Perhaps it might be instructive to see what would happen if the voltage at point A in the second diagram was not 2.5v. Let's say that, to start with, we fix it at 0v by shorting R2 with a wire link, so we have something equivalent to the first diagram.
Now quickly remove the wire link. What happens?
With point A at 0V, there is 5v across R1, so by Ohms Law, 50mA flows through it. There is 0v across R2, so by Ohms Law, zero current flows through it. That means there's a current of 50mA flowing into point A.
Where does the current go? If this was a real experiment on the bench in front of you, the wires around point A would have some residual capacitance to ground, somewhere in the 1pF to 10pF region. If you had an oscilloscope probe or DVM monitoring point A, it would be more, 30pF for the scope, probably similar for the meter. The point is, there is some capacitance.
That current charges the capacitor, increasing its voltage. 50mA into 25pF causes it to charge up at 2GV/s, or 2v in 1nS, pretty quickly. So after 0.5nS, it will have got to around 1v.
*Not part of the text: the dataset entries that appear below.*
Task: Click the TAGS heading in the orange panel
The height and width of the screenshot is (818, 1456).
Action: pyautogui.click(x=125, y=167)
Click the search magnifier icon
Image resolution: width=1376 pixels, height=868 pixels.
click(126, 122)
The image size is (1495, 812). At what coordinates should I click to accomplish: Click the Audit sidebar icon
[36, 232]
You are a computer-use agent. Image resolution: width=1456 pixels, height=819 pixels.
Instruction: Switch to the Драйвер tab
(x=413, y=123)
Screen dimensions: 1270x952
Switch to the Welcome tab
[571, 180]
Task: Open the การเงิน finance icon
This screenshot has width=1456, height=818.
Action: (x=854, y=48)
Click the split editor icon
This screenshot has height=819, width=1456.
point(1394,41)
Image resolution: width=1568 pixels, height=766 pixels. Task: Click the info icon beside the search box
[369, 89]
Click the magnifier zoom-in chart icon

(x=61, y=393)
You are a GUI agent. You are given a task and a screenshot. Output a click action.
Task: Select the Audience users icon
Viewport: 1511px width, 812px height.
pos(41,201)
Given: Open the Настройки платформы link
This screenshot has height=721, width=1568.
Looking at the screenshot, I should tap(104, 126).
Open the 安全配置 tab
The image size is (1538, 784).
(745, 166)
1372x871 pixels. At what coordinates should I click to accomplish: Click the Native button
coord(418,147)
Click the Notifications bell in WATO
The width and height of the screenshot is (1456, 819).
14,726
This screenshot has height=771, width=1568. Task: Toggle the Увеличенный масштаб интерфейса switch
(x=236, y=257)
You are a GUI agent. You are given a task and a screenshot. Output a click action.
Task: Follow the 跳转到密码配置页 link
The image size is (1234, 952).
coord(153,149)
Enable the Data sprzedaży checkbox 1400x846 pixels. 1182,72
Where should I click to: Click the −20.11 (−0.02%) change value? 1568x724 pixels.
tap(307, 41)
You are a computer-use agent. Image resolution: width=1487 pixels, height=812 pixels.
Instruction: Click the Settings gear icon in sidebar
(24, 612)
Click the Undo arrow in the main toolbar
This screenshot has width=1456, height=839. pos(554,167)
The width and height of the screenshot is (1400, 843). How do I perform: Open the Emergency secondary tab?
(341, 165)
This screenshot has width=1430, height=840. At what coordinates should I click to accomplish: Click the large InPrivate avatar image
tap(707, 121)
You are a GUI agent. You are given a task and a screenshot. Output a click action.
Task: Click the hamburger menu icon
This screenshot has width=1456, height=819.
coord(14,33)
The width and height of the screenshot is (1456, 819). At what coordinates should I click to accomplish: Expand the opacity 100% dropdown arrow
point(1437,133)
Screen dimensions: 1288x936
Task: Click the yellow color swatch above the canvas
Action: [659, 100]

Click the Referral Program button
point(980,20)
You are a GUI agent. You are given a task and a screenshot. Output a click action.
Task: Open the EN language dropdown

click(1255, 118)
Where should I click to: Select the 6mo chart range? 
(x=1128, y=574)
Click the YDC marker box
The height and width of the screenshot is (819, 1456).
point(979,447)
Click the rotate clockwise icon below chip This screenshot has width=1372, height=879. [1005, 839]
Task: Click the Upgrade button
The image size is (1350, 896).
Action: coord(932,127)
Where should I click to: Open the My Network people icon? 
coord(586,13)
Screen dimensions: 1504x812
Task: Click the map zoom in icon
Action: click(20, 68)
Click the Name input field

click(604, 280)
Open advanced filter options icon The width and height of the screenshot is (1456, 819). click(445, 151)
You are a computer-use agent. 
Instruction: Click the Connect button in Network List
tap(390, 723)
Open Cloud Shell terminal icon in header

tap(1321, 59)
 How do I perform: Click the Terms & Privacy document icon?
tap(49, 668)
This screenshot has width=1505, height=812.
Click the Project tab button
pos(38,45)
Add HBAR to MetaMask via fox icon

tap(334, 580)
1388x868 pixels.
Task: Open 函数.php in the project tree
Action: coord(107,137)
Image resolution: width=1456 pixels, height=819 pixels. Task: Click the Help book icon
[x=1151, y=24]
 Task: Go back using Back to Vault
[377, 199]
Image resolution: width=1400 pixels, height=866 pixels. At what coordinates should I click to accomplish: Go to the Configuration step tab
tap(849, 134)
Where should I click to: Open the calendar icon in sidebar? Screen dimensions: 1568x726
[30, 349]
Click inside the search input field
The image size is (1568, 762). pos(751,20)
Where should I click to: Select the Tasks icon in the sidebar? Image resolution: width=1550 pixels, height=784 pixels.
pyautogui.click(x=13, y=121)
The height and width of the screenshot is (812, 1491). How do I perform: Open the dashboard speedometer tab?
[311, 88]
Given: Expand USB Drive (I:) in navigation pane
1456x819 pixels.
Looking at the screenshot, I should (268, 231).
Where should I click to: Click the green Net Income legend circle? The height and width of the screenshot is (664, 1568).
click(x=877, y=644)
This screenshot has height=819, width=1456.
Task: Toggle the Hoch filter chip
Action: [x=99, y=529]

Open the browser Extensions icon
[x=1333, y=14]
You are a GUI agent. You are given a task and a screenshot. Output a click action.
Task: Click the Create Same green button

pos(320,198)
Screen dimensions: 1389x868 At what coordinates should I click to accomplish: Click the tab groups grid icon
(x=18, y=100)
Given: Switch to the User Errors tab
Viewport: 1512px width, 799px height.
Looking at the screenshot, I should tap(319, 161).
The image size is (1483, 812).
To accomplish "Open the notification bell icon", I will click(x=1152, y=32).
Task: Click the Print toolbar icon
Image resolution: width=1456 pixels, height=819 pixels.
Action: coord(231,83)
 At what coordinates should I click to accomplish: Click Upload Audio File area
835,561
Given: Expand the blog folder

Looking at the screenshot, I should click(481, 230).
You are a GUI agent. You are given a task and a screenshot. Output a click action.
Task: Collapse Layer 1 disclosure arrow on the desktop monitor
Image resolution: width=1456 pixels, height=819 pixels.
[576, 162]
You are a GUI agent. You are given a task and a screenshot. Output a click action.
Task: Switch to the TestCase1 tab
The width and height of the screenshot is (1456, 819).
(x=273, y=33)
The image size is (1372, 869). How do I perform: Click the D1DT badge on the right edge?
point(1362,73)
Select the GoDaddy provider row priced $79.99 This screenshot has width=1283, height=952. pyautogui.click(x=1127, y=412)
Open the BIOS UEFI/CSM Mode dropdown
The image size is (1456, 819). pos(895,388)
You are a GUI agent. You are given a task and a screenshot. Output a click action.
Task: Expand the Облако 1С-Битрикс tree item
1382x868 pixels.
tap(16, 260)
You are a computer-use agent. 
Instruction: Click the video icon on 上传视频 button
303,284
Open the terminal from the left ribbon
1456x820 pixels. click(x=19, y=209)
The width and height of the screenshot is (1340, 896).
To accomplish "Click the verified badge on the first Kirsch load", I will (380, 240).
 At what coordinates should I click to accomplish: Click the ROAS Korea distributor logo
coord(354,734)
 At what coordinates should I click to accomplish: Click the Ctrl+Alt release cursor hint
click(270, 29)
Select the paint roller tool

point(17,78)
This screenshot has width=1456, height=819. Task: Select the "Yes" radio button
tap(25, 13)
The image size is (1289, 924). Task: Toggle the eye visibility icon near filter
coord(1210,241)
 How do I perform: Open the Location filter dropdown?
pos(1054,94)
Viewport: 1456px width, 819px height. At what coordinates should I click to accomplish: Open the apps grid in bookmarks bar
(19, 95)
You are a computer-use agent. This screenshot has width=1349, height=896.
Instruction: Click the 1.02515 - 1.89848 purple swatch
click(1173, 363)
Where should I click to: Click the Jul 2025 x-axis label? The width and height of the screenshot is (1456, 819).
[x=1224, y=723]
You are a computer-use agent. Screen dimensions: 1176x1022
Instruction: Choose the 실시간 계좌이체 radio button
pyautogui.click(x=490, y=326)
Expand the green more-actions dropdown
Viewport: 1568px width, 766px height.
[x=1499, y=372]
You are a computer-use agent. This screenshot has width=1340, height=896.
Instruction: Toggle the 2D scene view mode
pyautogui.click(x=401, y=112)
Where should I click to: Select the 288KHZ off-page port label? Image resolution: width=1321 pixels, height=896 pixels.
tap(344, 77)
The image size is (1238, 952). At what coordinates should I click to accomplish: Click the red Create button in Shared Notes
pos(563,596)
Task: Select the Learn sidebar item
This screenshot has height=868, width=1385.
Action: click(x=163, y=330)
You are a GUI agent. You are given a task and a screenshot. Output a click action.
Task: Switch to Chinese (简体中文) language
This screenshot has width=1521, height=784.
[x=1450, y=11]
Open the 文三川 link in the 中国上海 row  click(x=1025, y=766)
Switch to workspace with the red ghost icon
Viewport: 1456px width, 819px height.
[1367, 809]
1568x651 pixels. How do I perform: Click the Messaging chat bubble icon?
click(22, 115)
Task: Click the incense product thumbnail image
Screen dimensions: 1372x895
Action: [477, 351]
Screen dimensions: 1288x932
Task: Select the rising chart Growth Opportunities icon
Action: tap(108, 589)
Now what happens? R1 has 4v across it, so 40mA flows. R2 has 1v across it, so 10mA flows. Now only 30mA is flowing into point A, so the capacitor charges more slowly, but it's still charging.
It will keep charging until its voltage reaches 2.5v. At 2.5V, the current through both resistors is equal, and no current flows into point A, and the capacitance stops charging, the voltage stops changing. If, for some reason, the voltage rose above 2.5v (say you dropped the wire link onto R1 for a moment), then the capacitor would discharge back to 2.5v.
If you wanted to see that happening, then you could add a large capacitor between point A and 0v, to slow the whole process down so you could see it on a scope or a meter.
So you can see that the voltage on point A settles out, without the electricity having to 'know' anything about the circuit diagram, just responding according to Ohms Law and to the local resistor values.
What happens if there's no capacitance on point A? It's only in theory we can say it's zero, in simulators and in ideal mesh equations. In physical reality, there's always some present. But we can imagine what happens as we let the capacitance approach zero, the speed with which the node finds its 'correct' voltage approaches 'instantly'.